This zesty potato salad from the Gaiam Café kitchen is perfect for a late summer picnic or BBQ. And, since it’s made without mayo, it’s healthy, too!
Serves 4 to 6
- 3 pounds Yukon Gold potatoes, quartered
- 1 medium red onion, finely chopped
- 3 celery stalks, finely chopped
- 2 red peppers, roasted in oven
- 1/4 cup fresh basil, chopped (or 2 tsp dried)

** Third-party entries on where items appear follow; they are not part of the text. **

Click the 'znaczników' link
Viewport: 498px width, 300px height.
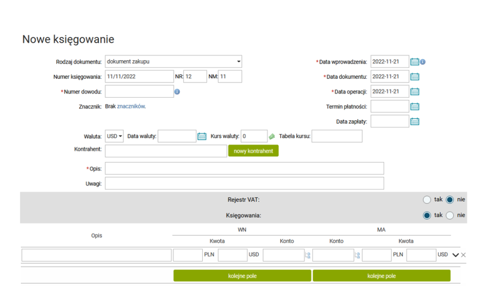pos(131,106)
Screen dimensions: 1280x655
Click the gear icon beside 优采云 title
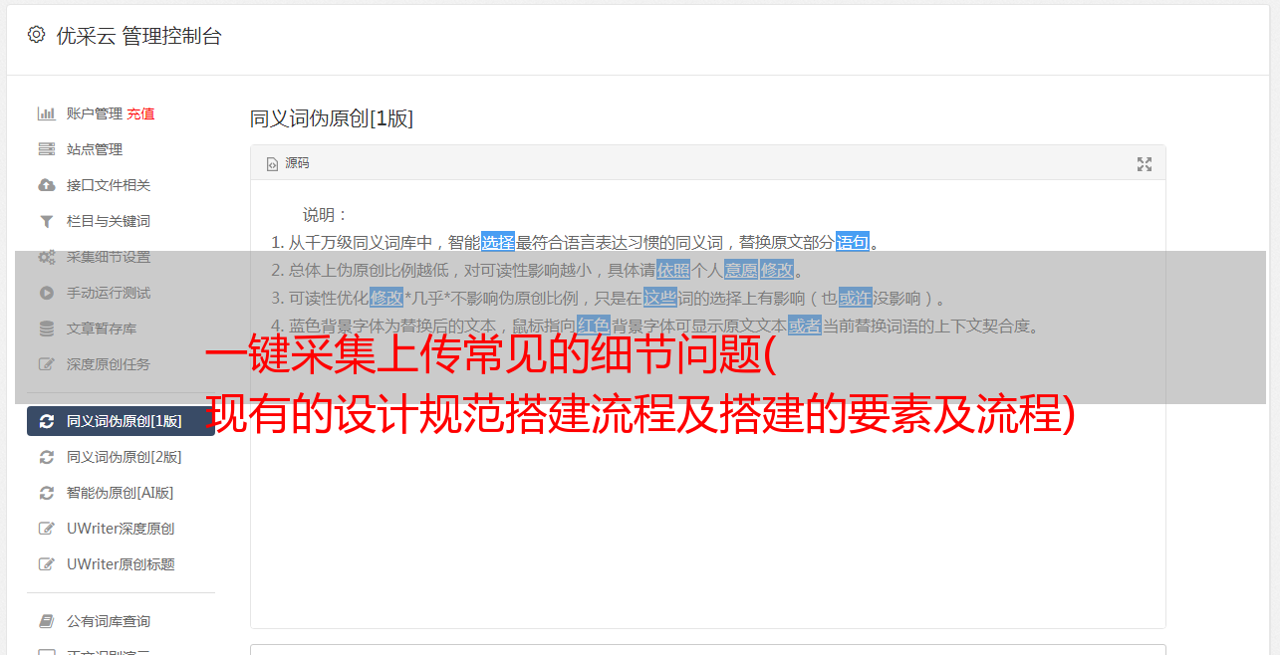tap(37, 35)
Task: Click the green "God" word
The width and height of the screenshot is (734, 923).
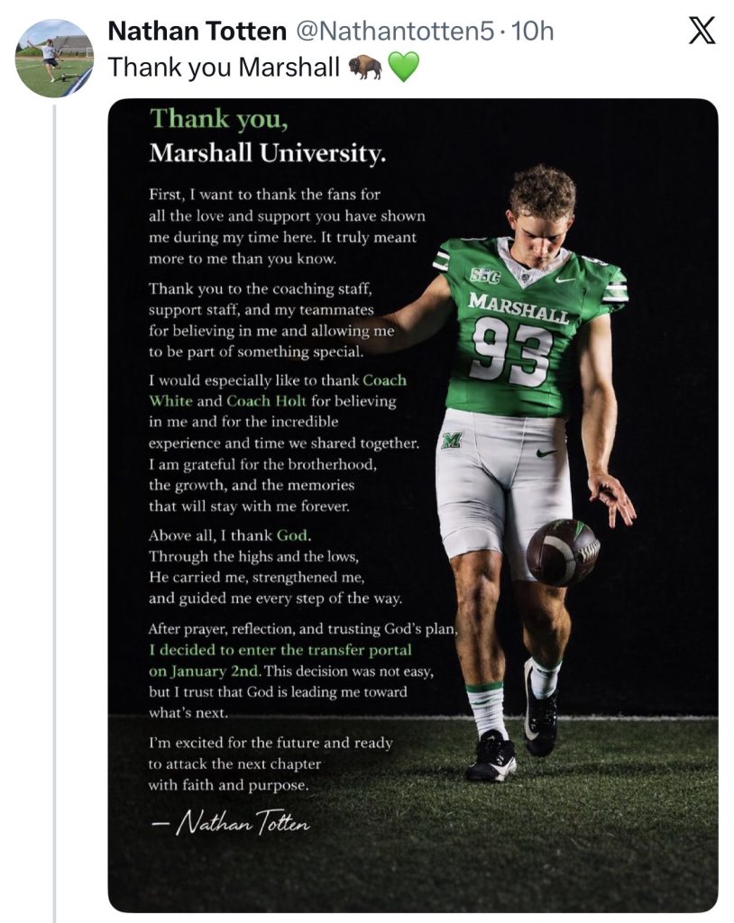Action: 292,535
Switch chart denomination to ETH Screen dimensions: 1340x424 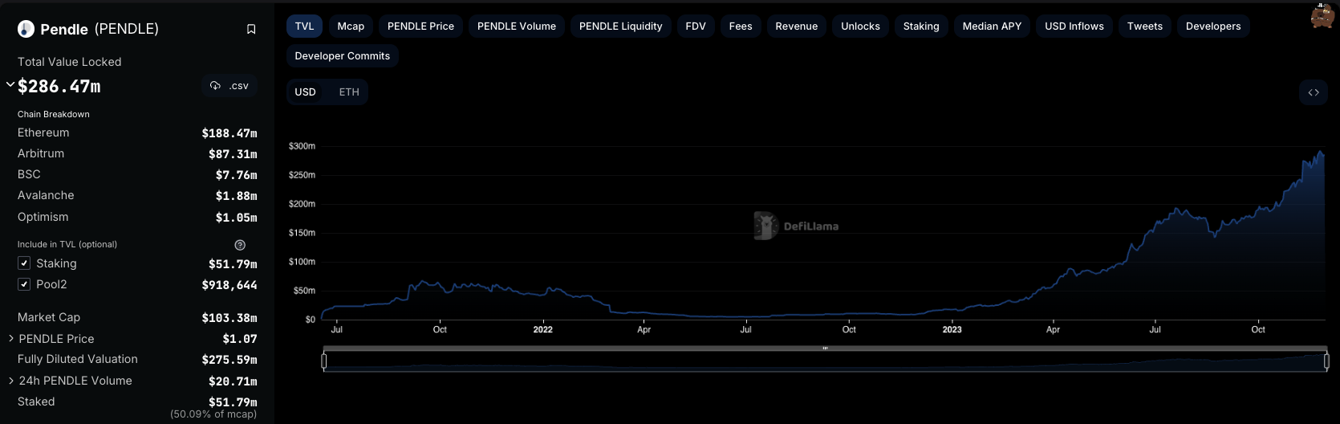349,92
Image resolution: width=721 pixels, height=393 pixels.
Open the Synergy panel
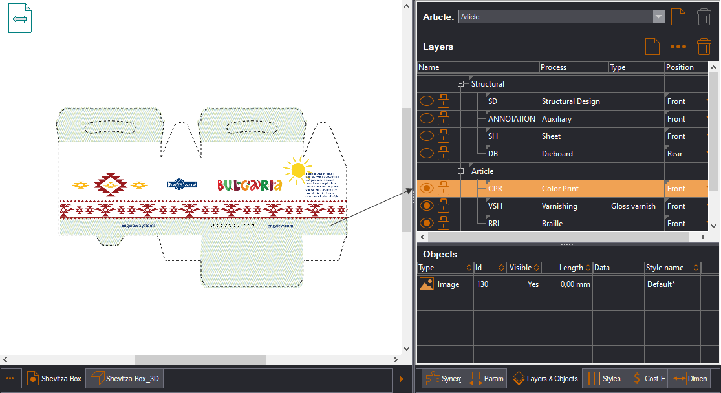pos(444,378)
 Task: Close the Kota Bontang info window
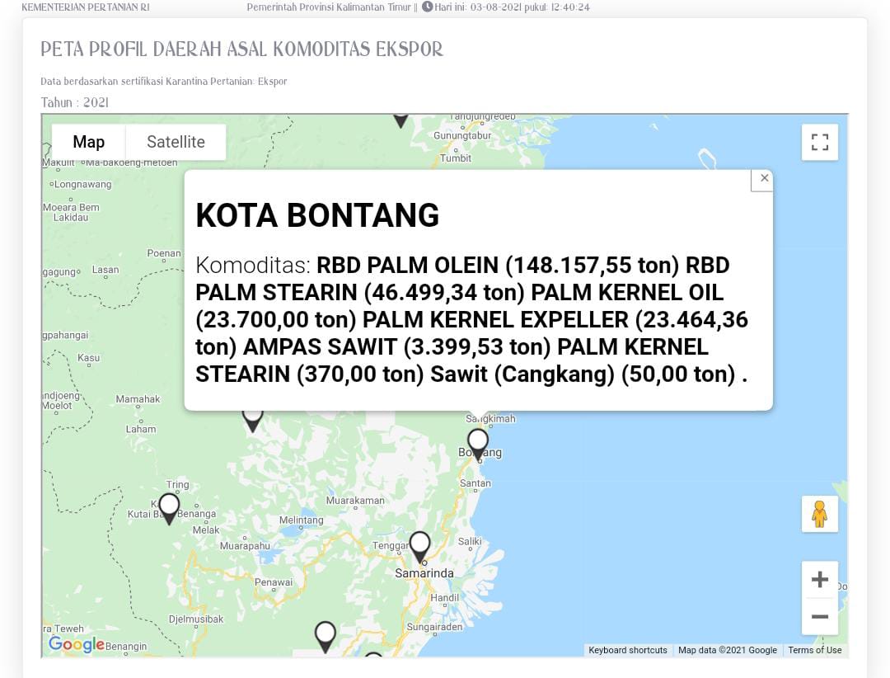tap(764, 178)
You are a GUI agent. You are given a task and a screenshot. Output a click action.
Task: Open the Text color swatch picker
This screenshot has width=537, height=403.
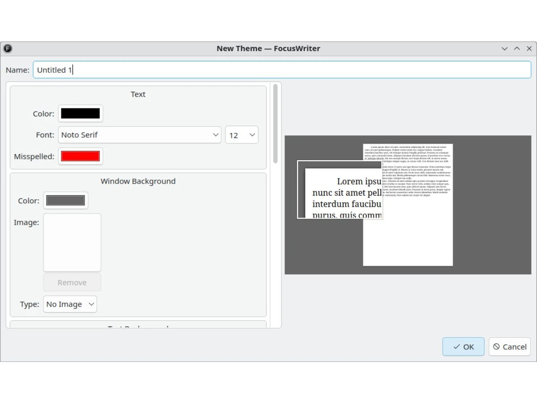tap(81, 114)
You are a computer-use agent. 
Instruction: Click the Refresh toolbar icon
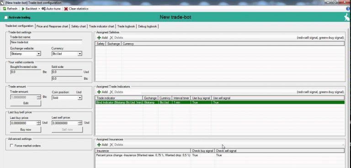coord(5,9)
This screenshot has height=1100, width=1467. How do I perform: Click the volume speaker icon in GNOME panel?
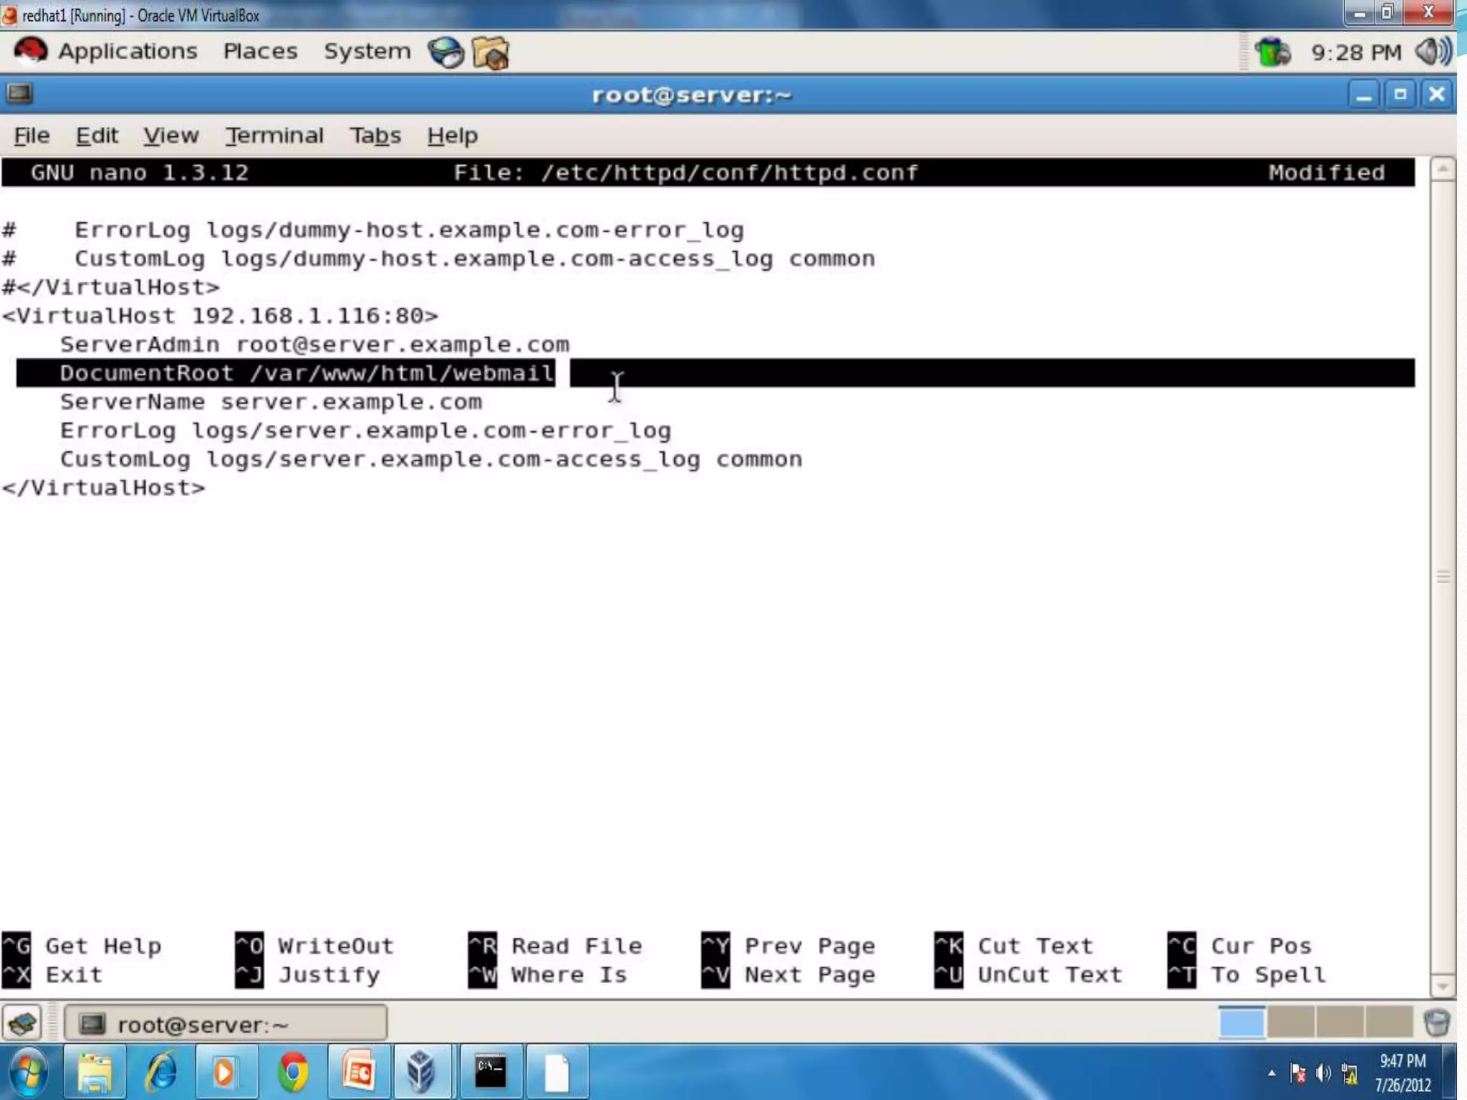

- 2 bunches scallion, chopped
- 1/4 cup extra-virgin olive oil
- 2 Tbsp red wine vinegar
- 1 tsp Dijon mustard
- 1 tsp salt
- 1/2 tsp freshly ground black pepper
In a large saucepan, cover the potatoes with cold water by at least an inch. Bring to a boil over medium-high heat. Reduce the heat to low, and simmer until the potatoes are just cooked through, about 12-14 minutes. Strain well in a colander and spread on a sheet pan to cool.
Add the onion, celery, red peppers, parsley, basil and scallion. In a small bowl, whisk together the olive oil, vinegar, mustard, salt and pepper.
Pour the dressing over the potato mixture and gently toss. Serve immediately or keep cold in a refrigerator or ice-filled cooler, covered, for up to one day.